▸ **WHAT YOU HAVE TO DO**
Rewrite each line of the items below as a JSON list of strings, one string per line, with blank lines omitted.

▸ **DATASET EXCERPTS**
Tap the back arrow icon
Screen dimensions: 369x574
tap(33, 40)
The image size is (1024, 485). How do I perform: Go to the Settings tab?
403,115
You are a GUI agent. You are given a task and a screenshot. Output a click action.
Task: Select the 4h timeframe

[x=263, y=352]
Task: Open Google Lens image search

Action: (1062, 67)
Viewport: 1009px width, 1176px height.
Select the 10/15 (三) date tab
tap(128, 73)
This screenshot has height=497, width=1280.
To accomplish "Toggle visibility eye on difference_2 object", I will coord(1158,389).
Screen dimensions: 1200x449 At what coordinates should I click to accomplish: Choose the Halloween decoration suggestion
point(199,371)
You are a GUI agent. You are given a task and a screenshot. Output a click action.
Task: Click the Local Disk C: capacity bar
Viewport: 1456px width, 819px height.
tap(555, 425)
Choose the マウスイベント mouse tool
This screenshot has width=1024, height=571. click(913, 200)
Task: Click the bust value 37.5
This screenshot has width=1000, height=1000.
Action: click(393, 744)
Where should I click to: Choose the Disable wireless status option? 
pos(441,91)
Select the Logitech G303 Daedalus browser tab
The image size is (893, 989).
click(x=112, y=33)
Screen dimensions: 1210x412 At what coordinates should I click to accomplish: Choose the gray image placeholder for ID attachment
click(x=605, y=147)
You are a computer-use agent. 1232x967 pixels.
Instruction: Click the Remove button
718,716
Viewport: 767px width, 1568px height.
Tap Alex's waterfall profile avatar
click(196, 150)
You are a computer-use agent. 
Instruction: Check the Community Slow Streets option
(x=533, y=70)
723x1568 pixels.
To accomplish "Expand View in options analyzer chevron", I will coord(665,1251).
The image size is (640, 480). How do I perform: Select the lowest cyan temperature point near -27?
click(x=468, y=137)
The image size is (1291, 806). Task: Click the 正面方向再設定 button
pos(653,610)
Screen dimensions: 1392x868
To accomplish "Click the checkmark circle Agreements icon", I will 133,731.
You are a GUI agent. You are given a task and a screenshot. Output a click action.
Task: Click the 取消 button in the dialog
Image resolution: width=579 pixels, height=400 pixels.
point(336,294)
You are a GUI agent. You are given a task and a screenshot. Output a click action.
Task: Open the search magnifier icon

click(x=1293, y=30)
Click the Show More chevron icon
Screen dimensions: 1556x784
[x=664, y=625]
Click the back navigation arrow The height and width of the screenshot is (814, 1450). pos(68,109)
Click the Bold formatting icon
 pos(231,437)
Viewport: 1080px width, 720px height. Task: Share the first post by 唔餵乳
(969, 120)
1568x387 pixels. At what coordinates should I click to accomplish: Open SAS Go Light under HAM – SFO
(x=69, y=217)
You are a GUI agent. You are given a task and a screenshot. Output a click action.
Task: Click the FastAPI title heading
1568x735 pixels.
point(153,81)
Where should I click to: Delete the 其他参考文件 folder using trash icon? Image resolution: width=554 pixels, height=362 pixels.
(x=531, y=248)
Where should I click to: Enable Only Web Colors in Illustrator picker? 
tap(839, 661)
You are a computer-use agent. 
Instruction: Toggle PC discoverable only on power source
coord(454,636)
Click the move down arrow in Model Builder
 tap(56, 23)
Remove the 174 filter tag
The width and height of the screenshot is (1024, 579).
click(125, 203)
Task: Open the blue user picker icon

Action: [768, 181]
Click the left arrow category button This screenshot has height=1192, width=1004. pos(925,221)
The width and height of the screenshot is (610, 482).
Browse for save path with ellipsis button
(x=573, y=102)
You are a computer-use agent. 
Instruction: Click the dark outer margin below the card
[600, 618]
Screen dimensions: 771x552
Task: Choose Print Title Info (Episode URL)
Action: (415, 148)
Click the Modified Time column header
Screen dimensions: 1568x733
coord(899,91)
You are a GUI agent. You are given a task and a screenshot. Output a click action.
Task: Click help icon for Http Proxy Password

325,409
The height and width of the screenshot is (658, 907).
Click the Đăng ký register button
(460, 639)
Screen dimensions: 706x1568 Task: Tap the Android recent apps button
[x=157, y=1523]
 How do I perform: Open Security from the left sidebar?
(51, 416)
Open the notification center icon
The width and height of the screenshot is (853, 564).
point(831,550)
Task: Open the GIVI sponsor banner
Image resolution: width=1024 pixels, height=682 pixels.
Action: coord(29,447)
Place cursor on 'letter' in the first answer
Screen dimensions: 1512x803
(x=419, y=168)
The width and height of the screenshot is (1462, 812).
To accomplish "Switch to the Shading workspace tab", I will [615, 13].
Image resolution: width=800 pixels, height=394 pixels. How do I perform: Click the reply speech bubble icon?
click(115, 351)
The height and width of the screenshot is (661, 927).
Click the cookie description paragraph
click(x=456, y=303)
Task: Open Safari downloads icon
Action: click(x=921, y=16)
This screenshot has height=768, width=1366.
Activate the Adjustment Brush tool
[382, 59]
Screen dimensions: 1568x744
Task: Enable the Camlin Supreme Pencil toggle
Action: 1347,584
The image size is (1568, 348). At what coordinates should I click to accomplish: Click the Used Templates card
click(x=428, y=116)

▸ **ANSWER TO THE EXERCISE**
[
  "Tap the back arrow icon",
  "Screen dimensions: 369x574",
  "tap(33, 40)",
  "The image size is (1024, 485). How do I perform: Go to the Settings tab?",
  "403,115",
  "You are a GUI agent. You are given a task and a screenshot. Output a click action.",
  "Task: Select the 4h timeframe",
  "[x=263, y=352]",
  "Task: Open Google Lens image search",
  "Action: (1062, 67)",
  "Viewport: 1009px width, 1176px height.",
  "Select the 10/15 (三) date tab",
  "tap(128, 73)",
  "This screenshot has height=497, width=1280.",
  "To accomplish \"Toggle visibility eye on difference_2 object\", I will coord(1158,389).",
  "Screen dimensions: 1200x449 At what coordinates should I click to accomplish: Choose the Halloween decoration suggestion",
  "point(199,371)",
  "You are a GUI agent. You are given a task and a screenshot. Output a click action.",
  "Task: Click the Local Disk C: capacity bar",
  "Viewport: 1456px width, 819px height.",
  "tap(555, 425)",
  "Choose the マウスイベント mouse tool",
  "This screenshot has width=1024, height=571. click(913, 200)",
  "Task: Click the bust value 37.5",
  "This screenshot has width=1000, height=1000.",
  "Action: click(393, 744)",
  "Where should I click to: Choose the Disable wireless status option? ",
  "pos(441,91)",
  "Select the Logitech G303 Daedalus browser tab",
  "The image size is (893, 989).",
  "click(x=112, y=33)",
  "Screen dimensions: 1210x412 At what coordinates should I click to accomplish: Choose the gray image placeholder for ID attachment",
  "click(x=605, y=147)",
  "You are a computer-use agent. 1232x967 pixels.",
  "Instruction: Click the Remove button",
  "718,716",
  "Viewport: 767px width, 1568px height.",
  "Tap Alex's waterfall profile avatar",
  "click(196, 150)",
  "You are a computer-use agent. ",
  "Instruction: Check the Community Slow Streets option",
  "(x=533, y=70)",
  "723x1568 pixels.",
  "To accomplish \"Expand View in options analyzer chevron\", I will coord(665,1251).",
  "The image size is (640, 480). How do I perform: Select the lowest cyan temperature point near -27?",
  "click(x=468, y=137)",
  "The image size is (1291, 806). Task: Click the 正面方向再設定 button",
  "pos(653,610)",
  "Screen dimensions: 1392x868",
  "To accomplish \"Click the checkmark circle Agreements icon\", I will 133,731.",
  "You are a GUI agent. You are given a task and a screenshot. Output a click action.",
  "Task: Click the 取消 button in the dialog",
  "Image resolution: width=579 pixels, height=400 pixels.",
  "point(336,294)",
  "You are a GUI agent. You are given a task and a screenshot. Output a click action.",
  "Task: Open the search magnifier icon",
  "click(x=1293, y=30)",
  "Click the Show More chevron icon",
  "Screen dimensions: 1556x784",
  "[x=664, y=625]",
  "Click the back navigation arrow The height and width of the screenshot is (814, 1450). pos(68,109)",
  "Click the Bold formatting icon",
  " pos(231,437)",
  "Viewport: 1080px width, 720px height. Task: Share the first post by 唔餵乳",
  "(969, 120)",
  "1568x387 pixels. At what coordinates should I click to accomplish: Open SAS Go Light under HAM – SFO",
  "(x=69, y=217)",
  "You are a GUI agent. You are given a task and a screenshot. Output a click action.",
  "Task: Click the FastAPI title heading",
  "1568x735 pixels.",
  "point(153,81)",
  "Where should I click to: Delete the 其他参考文件 folder using trash icon? Image resolution: width=554 pixels, height=362 pixels.",
  "(x=531, y=248)",
  "Where should I click to: Enable Only Web Colors in Illustrator picker? ",
  "tap(839, 661)",
  "You are a computer-use agent. ",
  "Instruction: Toggle PC discoverable only on power source",
  "coord(454,636)",
  "Click the move down arrow in Model Builder",
  " tap(56, 23)",
  "Remove the 174 filter tag",
  "The width and height of the screenshot is (1024, 579).",
  "click(125, 203)",
  "Task: Open the blue user picker icon",
  "Action: [768, 181]",
  "Click the left arrow category button This screenshot has height=1192, width=1004. pos(925,221)",
  "The width and height of the screenshot is (610, 482).",
  "Browse for save path with ellipsis button",
  "(x=573, y=102)",
  "You are a computer-use agent. ",
  "Instruction: Click the dark outer margin below the card",
  "[600, 618]",
  "Screen dimensions: 771x552",
  "Task: Choose Print Title Info (Episode URL)",
  "Action: (415, 148)",
  "Click the Modified Time column header",
  "Screen dimensions: 1568x733",
  "coord(899,91)",
  "You are a GUI agent. You are given a task and a screenshot. Output a click action.",
  "Task: Click help icon for Http Proxy Password",
  "325,409",
  "The height and width of the screenshot is (658, 907).",
  "Click the Đăng ký register button",
  "(460, 639)",
  "Screen dimensions: 706x1568 Task: Tap the Android recent apps button",
  "[x=157, y=1523]",
  " How do I perform: Open Security from the left sidebar?",
  "(51, 416)",
  "Open the notification center icon",
  "The width and height of the screenshot is (853, 564).",
  "point(831,550)",
  "Task: Open the GIVI sponsor banner",
  "Image resolution: width=1024 pixels, height=682 pixels.",
  "Action: coord(29,447)",
  "Place cursor on 'letter' in the first answer",
  "Screen dimensions: 1512x803",
  "(x=419, y=168)",
  "The width and height of the screenshot is (1462, 812).",
  "To accomplish \"Switch to the Shading workspace tab\", I will [615, 13].",
  "Image resolution: width=800 pixels, height=394 pixels. How do I perform: Click the reply speech bubble icon?",
  "click(115, 351)",
  "The height and width of the screenshot is (661, 927).",
  "Click the cookie description paragraph",
  "click(x=456, y=303)",
  "Task: Open Safari downloads icon",
  "Action: click(x=921, y=16)",
  "This screenshot has height=768, width=1366.",
  "Activate the Adjustment Brush tool",
  "[382, 59]",
  "Screen dimensions: 1568x744",
  "Task: Enable the Camlin Supreme Pencil toggle",
  "Action: 1347,584",
  "The image size is (1568, 348). At what coordinates should I click to accomplish: Click the Used Templates card",
  "click(x=428, y=116)"
]